### Excerpt

------

Church of Ireland cathedral in Kildare town

Kildare Cathedral, or St Brigid's Cathedral in Kildare, is one of two Church of Ireland cathedrals in the United Dioceses of Meath and Kildare. It is in the ecclesiastical province of Dublin. Originally, as part of the wider Western Church, all in communion with the See of Rome, it was built in the 13th century on the site of an important Celtic Christian abbey, which is said to have been founded by Saint Brigid in the 5th century. The site has been in the care of the Church of Ireland since its separation from Rome at the time of the Reformation and after falling into decay was restored in the 19th century. There is an Irish round tower in the cathedral grounds.

== History ==

=== Early history ===
It is said that in the year 480 (35 years after Saint Patrick settled in Armagh) Saint Brigid arrived in Kildare with her nuns. Her original abbey church may have been a simple wooden building. Soon after her death in 523 A.D., a costly shrine was erected in her honour in a new and larger building. For many centuries Kildare maintained a unique Irish experiment; the Abbess ruled over a double community of women and men, and the Bishop was subordinate in jurisdiction to the abbess.

------

### Entries shown
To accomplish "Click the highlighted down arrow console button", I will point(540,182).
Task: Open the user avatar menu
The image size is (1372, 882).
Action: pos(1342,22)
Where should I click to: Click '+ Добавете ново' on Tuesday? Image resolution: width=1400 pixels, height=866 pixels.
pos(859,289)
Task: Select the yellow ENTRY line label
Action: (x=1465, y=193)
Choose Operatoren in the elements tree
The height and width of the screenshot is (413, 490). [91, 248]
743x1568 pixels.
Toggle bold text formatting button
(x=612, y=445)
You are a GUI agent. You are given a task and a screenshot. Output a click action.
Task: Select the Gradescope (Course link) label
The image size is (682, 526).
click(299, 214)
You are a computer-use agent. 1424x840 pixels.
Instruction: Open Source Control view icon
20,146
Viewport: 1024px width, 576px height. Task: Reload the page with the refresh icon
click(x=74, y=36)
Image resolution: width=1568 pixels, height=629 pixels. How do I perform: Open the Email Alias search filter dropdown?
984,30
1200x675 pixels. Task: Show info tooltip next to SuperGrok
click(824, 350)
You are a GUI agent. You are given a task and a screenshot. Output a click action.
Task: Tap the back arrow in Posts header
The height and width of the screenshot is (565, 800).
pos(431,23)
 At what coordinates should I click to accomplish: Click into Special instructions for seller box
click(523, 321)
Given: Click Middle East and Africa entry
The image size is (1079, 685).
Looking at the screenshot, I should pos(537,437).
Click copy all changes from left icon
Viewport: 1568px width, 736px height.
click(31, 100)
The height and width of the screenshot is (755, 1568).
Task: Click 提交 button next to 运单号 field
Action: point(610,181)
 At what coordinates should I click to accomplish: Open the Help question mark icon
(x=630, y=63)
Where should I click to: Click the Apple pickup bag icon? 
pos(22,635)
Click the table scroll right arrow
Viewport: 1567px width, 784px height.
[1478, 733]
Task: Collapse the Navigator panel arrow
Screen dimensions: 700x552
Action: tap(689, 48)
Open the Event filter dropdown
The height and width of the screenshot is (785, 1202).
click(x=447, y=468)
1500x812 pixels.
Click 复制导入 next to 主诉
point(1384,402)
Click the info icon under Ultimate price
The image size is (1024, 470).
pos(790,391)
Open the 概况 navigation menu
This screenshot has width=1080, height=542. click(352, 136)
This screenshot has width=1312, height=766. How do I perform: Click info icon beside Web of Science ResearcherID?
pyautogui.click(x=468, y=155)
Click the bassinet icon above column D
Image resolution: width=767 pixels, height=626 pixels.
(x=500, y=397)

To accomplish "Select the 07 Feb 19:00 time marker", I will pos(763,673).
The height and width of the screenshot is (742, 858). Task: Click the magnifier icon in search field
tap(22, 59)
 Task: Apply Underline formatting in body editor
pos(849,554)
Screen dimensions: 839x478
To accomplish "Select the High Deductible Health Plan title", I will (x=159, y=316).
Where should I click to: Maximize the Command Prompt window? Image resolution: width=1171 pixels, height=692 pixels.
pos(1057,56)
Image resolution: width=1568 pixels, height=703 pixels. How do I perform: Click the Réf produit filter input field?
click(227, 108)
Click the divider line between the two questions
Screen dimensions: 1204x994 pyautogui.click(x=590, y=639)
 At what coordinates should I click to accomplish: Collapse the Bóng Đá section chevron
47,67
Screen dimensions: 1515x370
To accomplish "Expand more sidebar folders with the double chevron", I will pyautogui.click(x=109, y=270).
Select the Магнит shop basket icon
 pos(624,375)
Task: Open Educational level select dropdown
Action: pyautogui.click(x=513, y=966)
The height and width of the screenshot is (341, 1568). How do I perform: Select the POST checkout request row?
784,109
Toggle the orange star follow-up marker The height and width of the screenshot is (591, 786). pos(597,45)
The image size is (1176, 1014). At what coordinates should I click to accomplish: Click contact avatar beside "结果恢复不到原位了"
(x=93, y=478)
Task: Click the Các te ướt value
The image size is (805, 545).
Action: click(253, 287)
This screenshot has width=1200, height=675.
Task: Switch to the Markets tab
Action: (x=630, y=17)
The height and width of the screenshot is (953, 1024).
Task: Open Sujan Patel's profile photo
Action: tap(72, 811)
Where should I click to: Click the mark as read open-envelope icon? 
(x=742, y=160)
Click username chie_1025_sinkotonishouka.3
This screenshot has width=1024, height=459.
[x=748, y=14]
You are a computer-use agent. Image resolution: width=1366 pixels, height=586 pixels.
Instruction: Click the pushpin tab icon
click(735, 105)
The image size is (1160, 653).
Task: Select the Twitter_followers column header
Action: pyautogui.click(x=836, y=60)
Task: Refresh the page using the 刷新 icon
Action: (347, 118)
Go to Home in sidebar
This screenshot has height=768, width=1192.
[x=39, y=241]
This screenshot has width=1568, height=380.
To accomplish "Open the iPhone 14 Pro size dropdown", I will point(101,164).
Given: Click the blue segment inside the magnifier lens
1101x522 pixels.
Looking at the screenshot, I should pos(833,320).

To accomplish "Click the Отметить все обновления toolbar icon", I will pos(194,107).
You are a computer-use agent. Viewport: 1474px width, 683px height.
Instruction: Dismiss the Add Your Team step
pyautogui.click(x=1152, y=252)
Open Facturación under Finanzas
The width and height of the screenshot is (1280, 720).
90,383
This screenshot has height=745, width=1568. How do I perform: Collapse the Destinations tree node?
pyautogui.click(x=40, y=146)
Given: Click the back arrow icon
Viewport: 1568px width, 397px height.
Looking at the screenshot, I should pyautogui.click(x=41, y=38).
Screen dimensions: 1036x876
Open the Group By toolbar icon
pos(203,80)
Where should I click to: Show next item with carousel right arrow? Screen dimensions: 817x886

------

### What is needed
Continue the text on Kildare Cathedral from its final sentence, carrying its early history forward.

### Response
Between the years 835 and 998 the cathedral was devastated approximately 16 times, so that when the Norman, Ralph of Bristol, became bishop in 1223 it was virtually in ruins. Between then and 1230 it was largely rebuilt, likely in the years following 1223, and probably by Ralph of Bristol who was made Bishop of the see in 1222 and died in 1232.

Still semi-ruinous by 1500, it was derelict by 1649. In 1686 it was partially rebuilt.

=== Demise and resurrection ===

Kildare Cathedral in ruins, 1871

The cathedral fell into disrepair following the 16th century English Reformation, and was ruined during the 17th century Irish Confederate Wars.

A near complete restoration of the building was undertaken during the 19th century by George Edmund Street. He started restoration work on the cathedral in 1875, and work continued after his death in 1881 until it was complete in 1896. These works included a new north transept, new chancel, and new west wall as well as rebuilding three sides of the square tower. A new oak roof (which is supported on stone corbels) was built into the wall buttresses.

As part of the cathedral's centenary, the building underwent further restoration including new internal porches, repairs to internal and external stonework and rebuilding of the organ.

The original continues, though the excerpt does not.